The rise of AI has fundamentally changed how we build software. Code generation tools make it easier than ever to prototype and ship initial versions, but they've also introduced a critical challenge: AI adds a layer of non-determinism to software that makes software workflows brittle and unreliable. In this new landscape, durable workflow orchestration has become a prerequisite for production AI systems.

That's why, after leading Inngest’s Seed round, I'm excited that Notable has doubled down in Inngest's $21M Series A, and that I've joined the board of the company.

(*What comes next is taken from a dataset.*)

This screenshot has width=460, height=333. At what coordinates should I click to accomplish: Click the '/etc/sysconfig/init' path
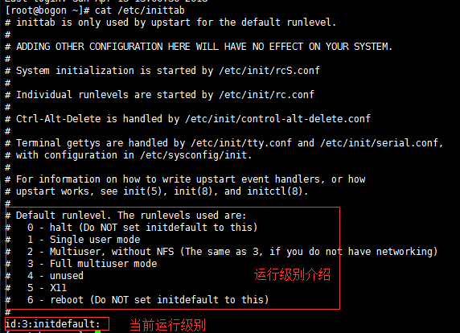point(195,155)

Inngest, built by Tony Holdstock-Brown and Dan Farrelly, provides a workflow orchestration engine specifically designed for serverless applications and AI agents. Think of it as the reliability layer that sits between your application logic and your infrastructure, ensuring that complex, multi-step processes run smoothly even when individual components fail or behave unpredictably.

Whether you're building traditional web applications or AI-powered agents, Inngest handles the hard parts: retries, error handling, state management, and coordination between different services. Companies like Soundcloud, Tripadvisor, Contentful, and Resend rely on Inngest to power their core workflows reliably at scale.

The AI Catalyst

When we first invested in Inngest in 2023, we saw the urgent need for better orchestration tools in the serverless ecosystem. Companies like Vercel*, Neon*, and Supabase were providing powerful primitives, but developers still lacked the complementary infrastructure to turn these building blocks into fully-featured, reliable applications.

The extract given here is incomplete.